EVERYONE who loves college sports applauds the opportunity afforded athletes who get scholarships to big time programs. Competition, travel and the challenges of university life in the NCAA's Division I surely broaden and educate. The joy of victory and the agony of defeat are lessons for life.
The growth of international basketball leagues -- with many more jobs for players -- represent another reason to nurture hoop dreams.
But the name of the game is still education -- and not just because the athlete will need another source of income some day. The nation's colleges and universities need to be held accountable for the bargains they make -- and too often break.
It's a question of morality.
Coaches promise athletes and their parents that old Siwash U. will make sure they graduate. In recent times, the coach and university made the promise knowing the athlete was not capable of holding up his end of the bargain: His grades and his SATs did not predict success particularly in rigorous, no-distractions-please programs. Division I is by definition a no-distractions league. Too often going to class is a distraction.
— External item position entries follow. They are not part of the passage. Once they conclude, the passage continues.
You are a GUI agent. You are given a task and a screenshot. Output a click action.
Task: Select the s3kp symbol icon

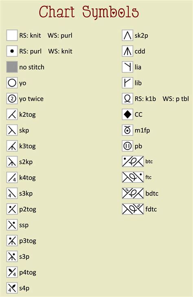pos(12,193)
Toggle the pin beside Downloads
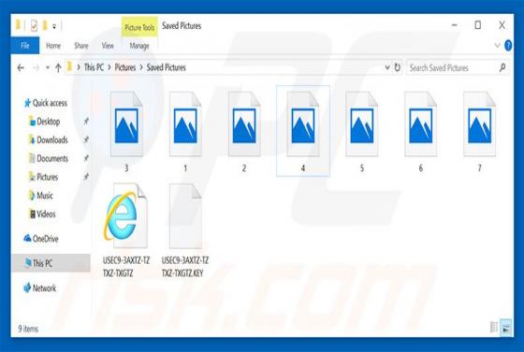The width and height of the screenshot is (524, 352). 86,139
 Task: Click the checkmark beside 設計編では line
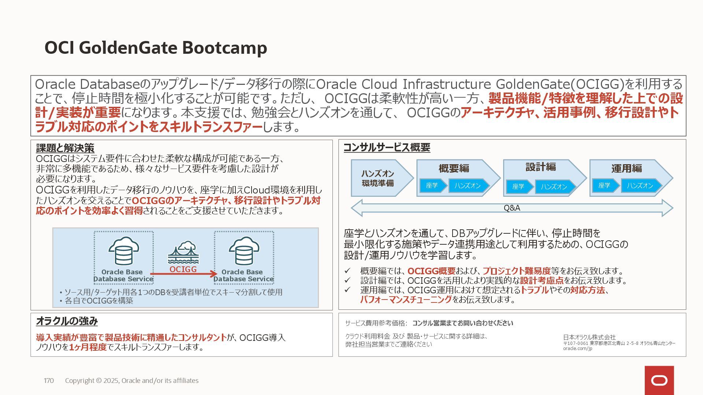[347, 281]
So, if the ballplayer doesn't do well in school, drops out and fails to graduate, universities must be held publicly accountable. Their failure rates need to be posted for the parents of other athletes to see when they're deciding where the latest All-American will matriculate. Coaches and boosters like to say athletes are like violin virtuosos: They don't need biology or comparative lit or even phys ed. They're going to make millions in the NBA or the NFL.
More recently, apologists say universities aren't given credit for the successes of athletes who transfer and graduate elsewhere -- or for athletes who end up in good jobs with a degree. These are the lamest defenses.
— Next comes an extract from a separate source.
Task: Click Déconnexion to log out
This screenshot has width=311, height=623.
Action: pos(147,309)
The National Collegiate Athletic Association chooses not to give a school credit for degrees earned elsewhere because its comparisons with general student populations only work when freshmen athletes are compared with freshmen at the same school. Every NCAA program is evaluated in the same way so if there's unfairness it's equal.
A recent survey showed that only 1 of 16 athletes who started school in 1992 at public universities in Maryland got a degree in conformity with NCAA rules. Other schools throughout the nation did much better.
Maryland public universities strive to be nationally ranked -- and are many fields. Their athletics programs must have the same goal. Coaches should hate excuses about graduation rates as much as they do missed field goals and foul shots.